» **DATI FORNITI**:

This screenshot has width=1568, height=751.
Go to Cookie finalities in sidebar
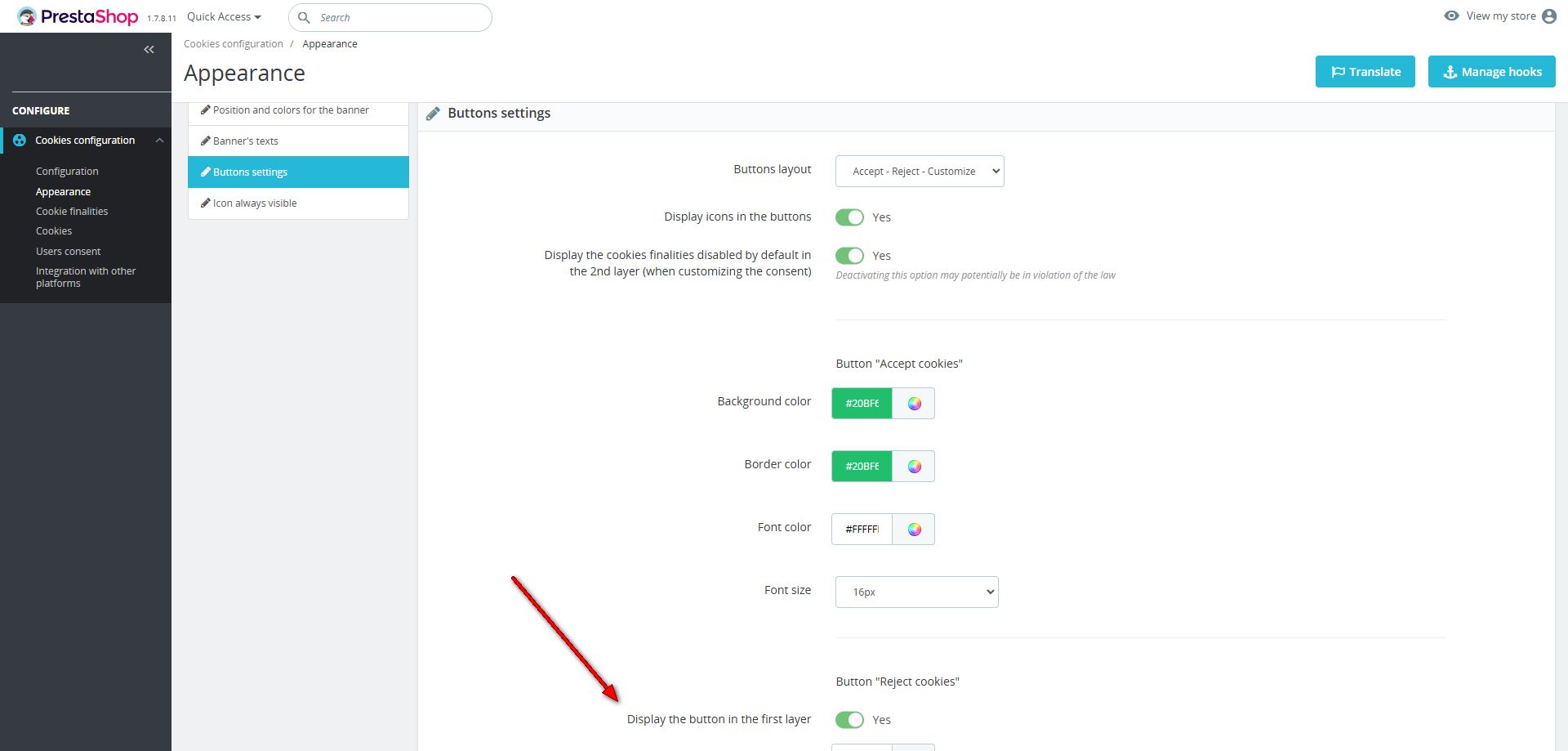click(72, 212)
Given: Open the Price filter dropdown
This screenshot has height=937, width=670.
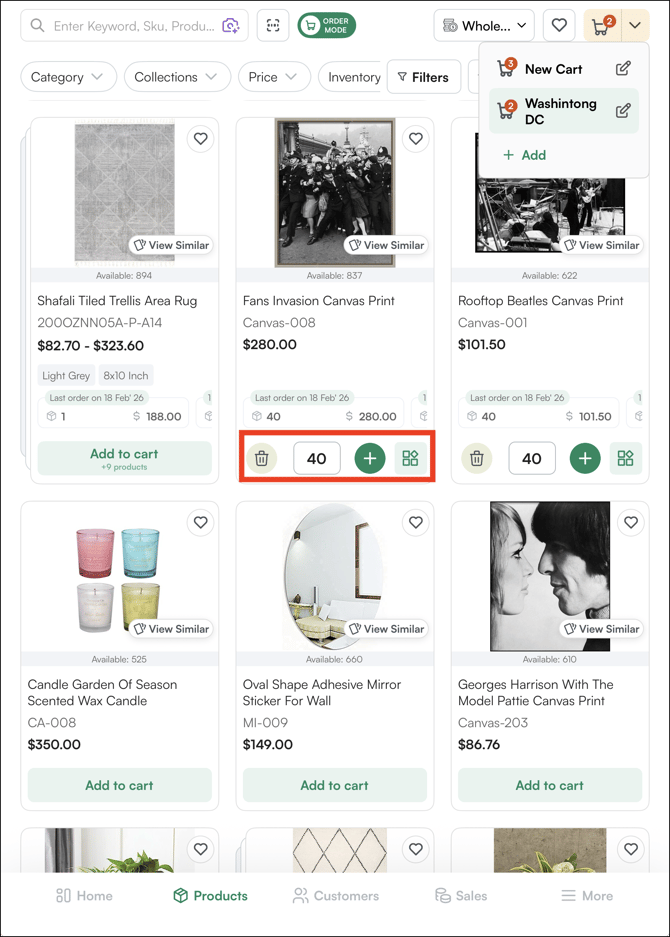Looking at the screenshot, I should [273, 77].
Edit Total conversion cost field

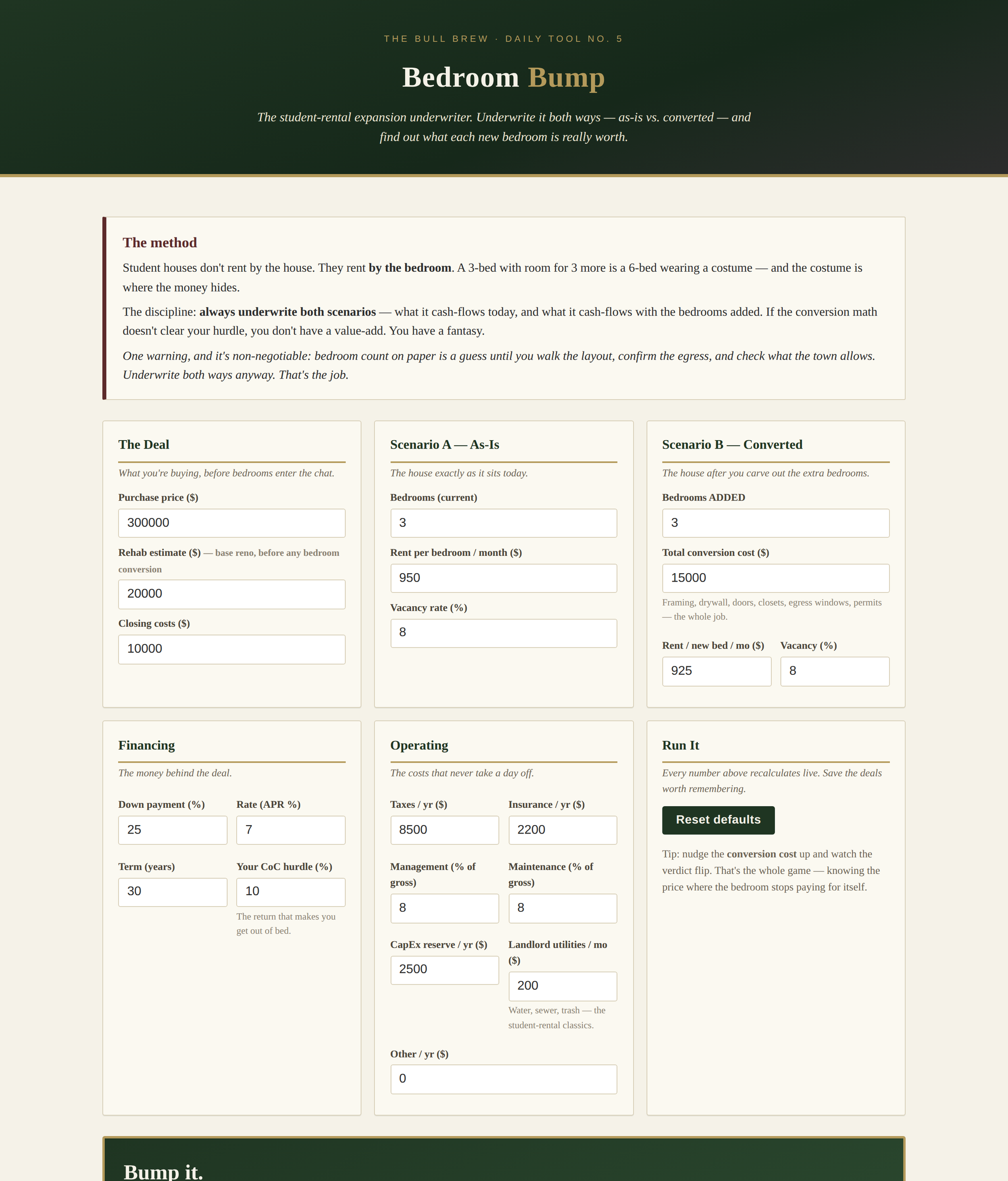(775, 578)
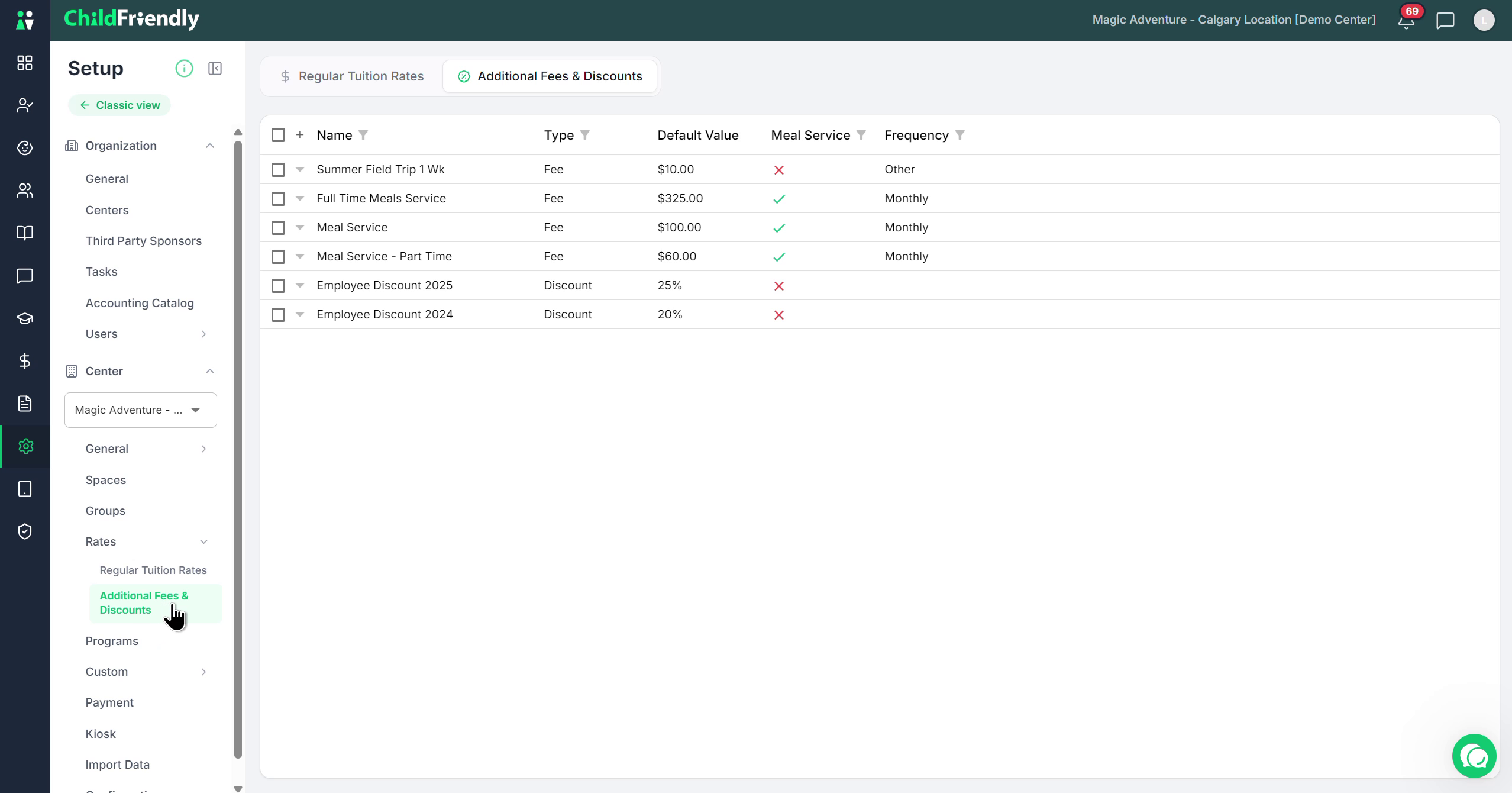Open the dashboard grid icon in sidebar
Viewport: 1512px width, 793px height.
pos(25,63)
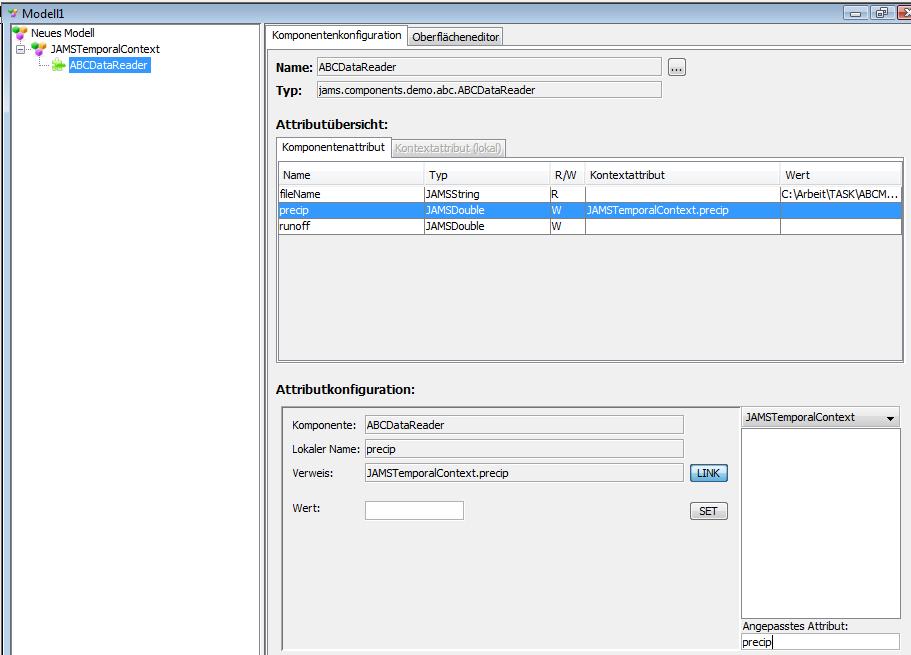911x655 pixels.
Task: Click the ABCDataReader component icon
Action: (x=58, y=66)
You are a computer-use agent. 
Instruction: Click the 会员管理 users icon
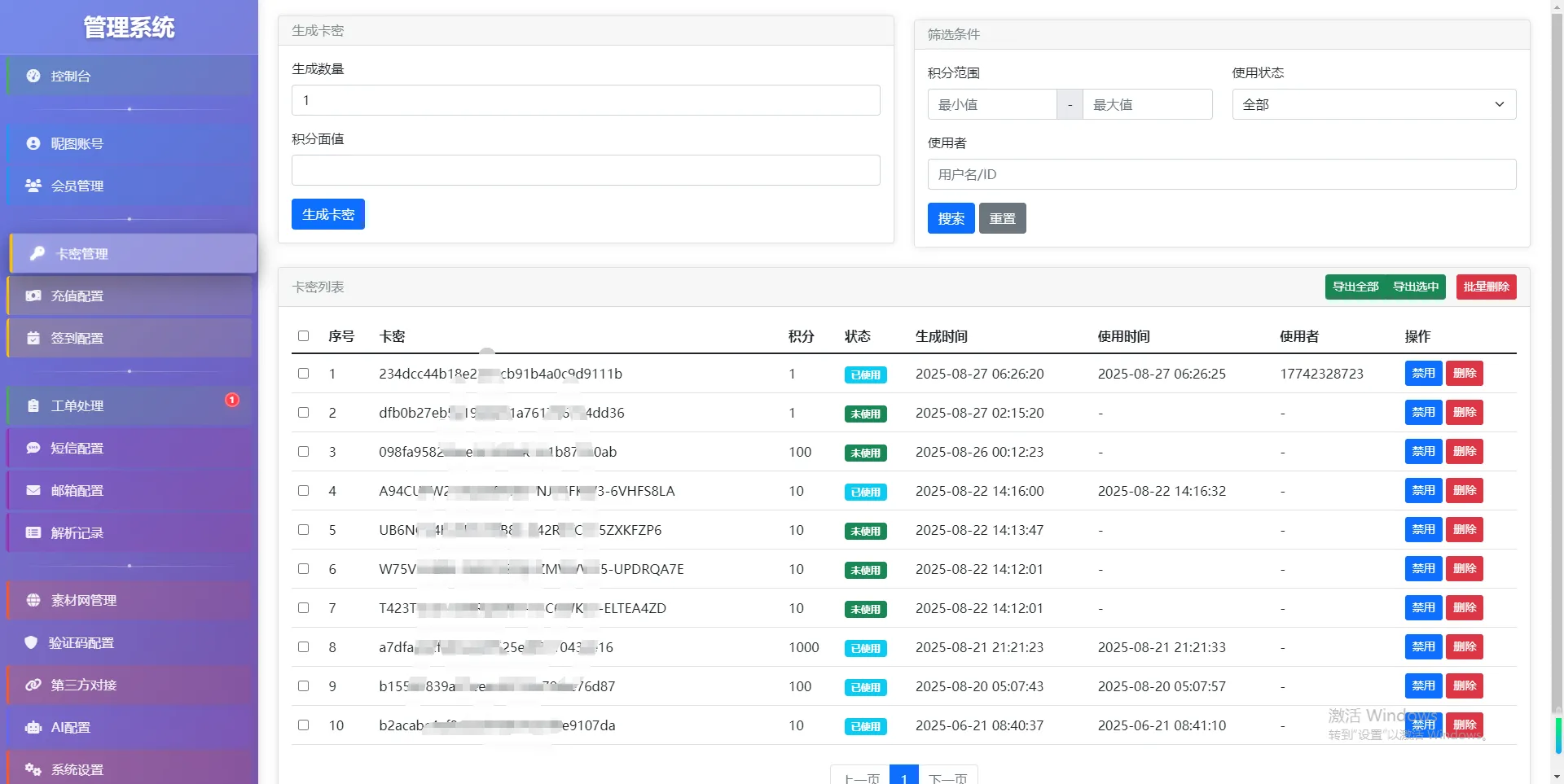tap(33, 186)
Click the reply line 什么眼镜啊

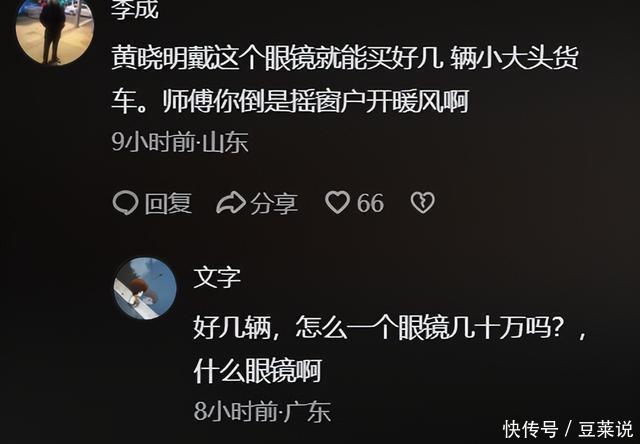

» **CONSEGNA**: Per favore, ricopia tali e quali tutte le voci qui sopra, lasciando fuori le immagini.

» **RISPOSTA CORRETTA**:
This screenshot has width=1568, height=751.
Go to Cookie finalities in sidebar
click(72, 212)
Given: Open the Price filter dropdown
This screenshot has height=937, width=670.
Looking at the screenshot, I should [273, 77].
Edit Total conversion cost field

(775, 578)
Open the dashboard grid icon in sidebar
Viewport: 1512px width, 793px height.
pos(25,63)
911x655 pixels.
Task: Click the ABCDataReader component icon
Action: (x=58, y=66)
You are a computer-use agent. 
Instruction: Click the 会员管理 users icon
tap(33, 186)
Click the reply line 什么眼镜啊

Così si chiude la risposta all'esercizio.